Economic impacts of habitat selection and the role of uncertainty

The creation of the habitat network reduced the total forest NPV from 3.9 to 6.2%, compared to the baseline scenario, without the creation of new forest reserves and deadwood islands. These figures are typical for spatial optimization problems, especially the ones addressing adjacency constraints and connectivity of forest patches (e.g. Tóth and McDill45 and Öhman and Eriksson46). Moreover, we found an important impact of climate change in the outcomes of the optimization model, as the changes in forest productivity, especially the higher growth rates, increased the opportunity costs for the creation of the habitat network by 25%. Thus, indicating that climate impacts on productivity must be taken into account when deciding upon management activities.

We achieved suitable outcomes for the robust optimization model through the safe tractable approximation framework, allowing us to select a portfolio of management regimes with lower risk and higher expected NPV in face of climate, disturbance and economic uncertainty. Our results indicate that the performance of deterministic solutions suffer severely under uncertain conditions, thus highlighting the caveats of assuming deterministic conditions in the planning process, and the need for suitable planning tools for handling uncertainty. This phenomenon is well described in the literature. For example, Ben-Tal and Nemirovski47 investigated 90 linear optimization problems from NETLIB library, and found that for small data perturbations (0.1%) several problems became heavily infeasible.

The framework provided by robust optimization is arguably the most suitable tool for handling uncertainty in forest and conservation planning, as it allows for the consideration of only partial information on the distribution of data perturbations and accurate information on the distribution of the various sources of uncertainty affecting forest management is rarely available. Nevertheless, the robust counterpart of a deterministic problem usually becomes substantially more complex than the deterministic version. This is a strong limitation for large Mixed Integer Linear Programming (MILP) optimization problems, such as our harvest scheduling and habitat selection. One option for formulating the robust counterparts of MILP problems is the budgeted uncertainty approach48, which was also adapted for Linear Programming problems and applied to environmental planning problems (e.g. Knoke et al.49 and Messerer et al.50). This approach has the caveats of assuming that perturbations are independent and it may be computationally demanding for large instances of MILP problems. In this sense, the framework provided by Düzgun and Thiele34 seamlessly allows for coping with these issues by providing an efficiently computable formulation and including the covariance matrix characteristics into the problem formulation.

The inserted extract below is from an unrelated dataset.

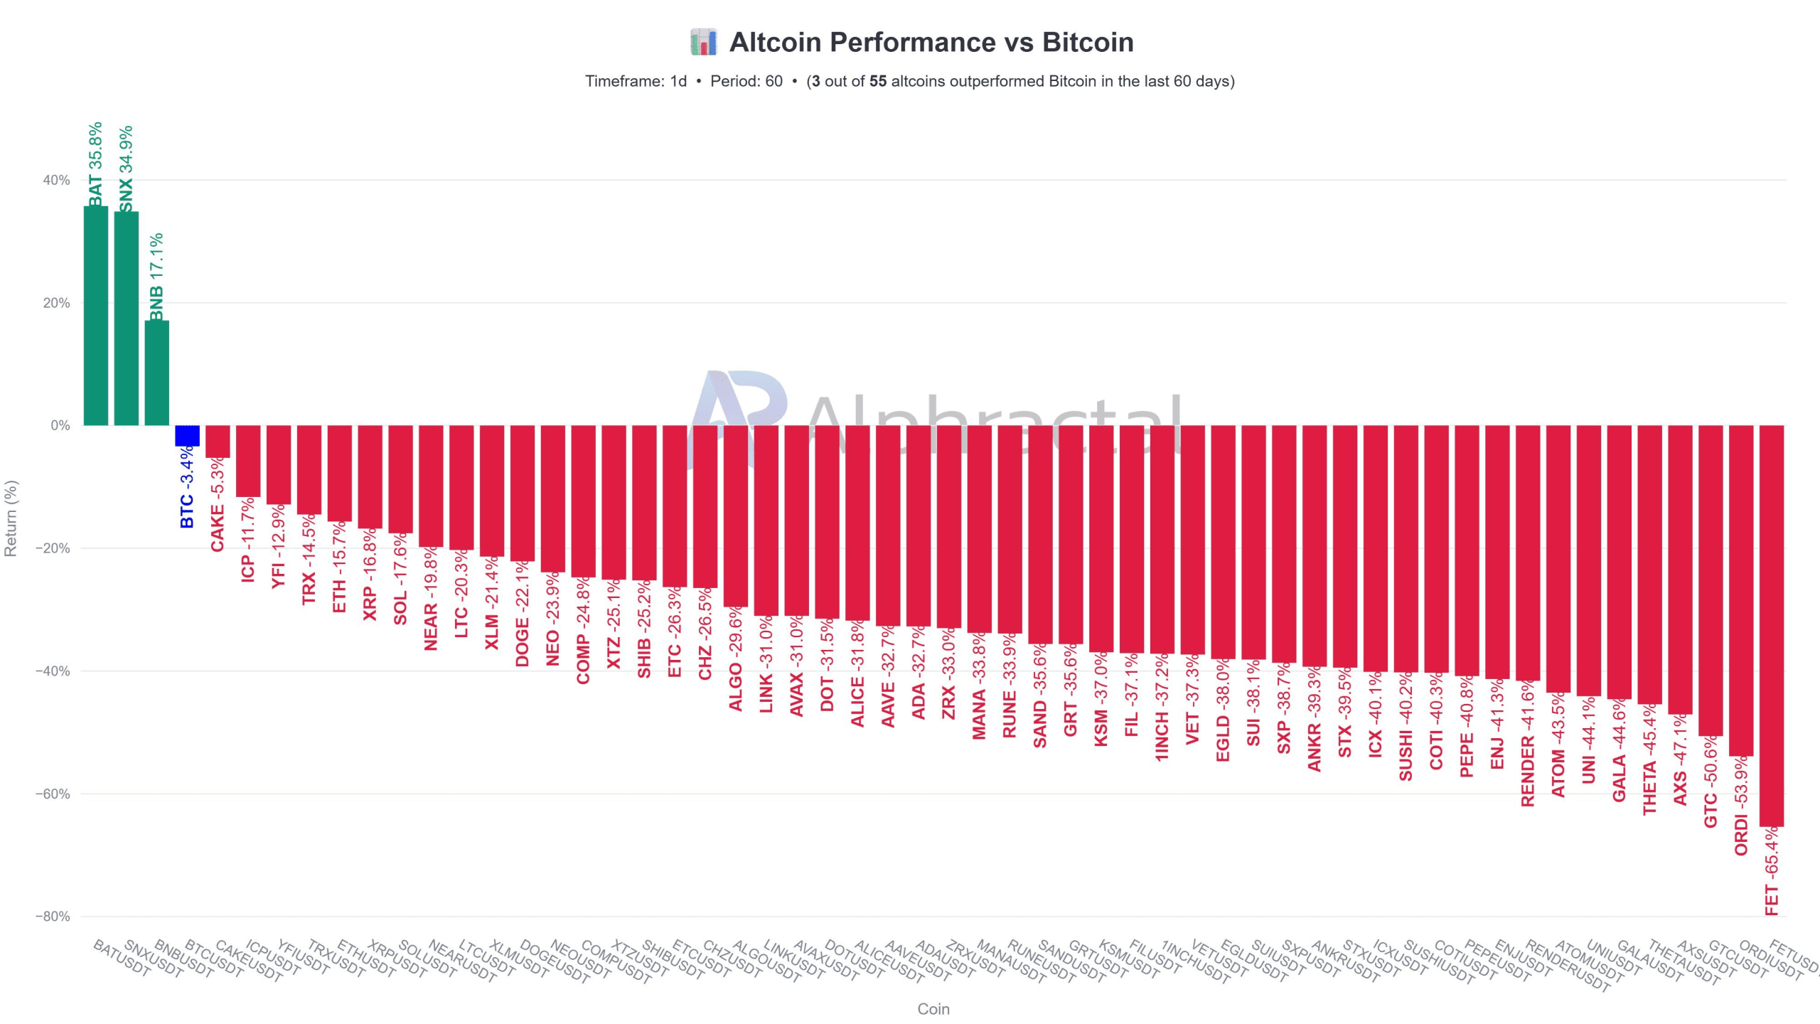The height and width of the screenshot is (1024, 1820).
Task: Select the DOGE -22.1% bar
Action: (x=523, y=493)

Despite the suitability of robust optimization (RO) techniques for handling uncertainty in forest and conservation planning, the applications are still scarce (e.g. Messerer et al.50; Kašpar et al.51; Palma and Nelson52). Hence, a further investigation of RO tools for conservation planning is warranted, especially when considering changing environmental conditions. Climate change adds deep uncertainty to forest management and non-stochastic approaches, such as RO and robust decision making (RDM), allow for the consideration of such deep uncertainty into the planning process, providing solutions that perform well over a wide range of possible future scenarios53,54,55. Therewith, managers may apply these frameworks to select a safe course of action, anticipating possible climate impacts on forest ecosystems and guaranteeing minimum levels for the provisioning of ecosystem goods and services, according to their objectives and preferences.

Limitations

We did not account in our analysis for changes in species distribution and preferences for specific tree species, since the latter requires a long-term adaptation action and a longer period than the one applied in this study. Nevertheless, due to changing climatic conditions, habitat suitability and species distribution may change (e.g. Hanewinkel et al.25 and Zhu et al.56). Therefore, coupling a species distribution model with the forest growth model may be applied in order to predict habitat suitability under environmental changes and perform the conservation planning accordingly, anticipating possible changes in habitat availability. Similarly, an evaluation of the dynamics of disturbance regimes under climate change is warranted, since novel disturbances may appear in areas where they did not previously occur (e.g. forest fires caused by extreme drought events). Moreover, for the creation of forest reserves we consider current policy pledges to extend the share of set aside areas in Germany to 10%. A further investigation of the impacts of modifying this requirement can provide useful information on the trade-offs of increasing the share of forest reserves under uncertainty.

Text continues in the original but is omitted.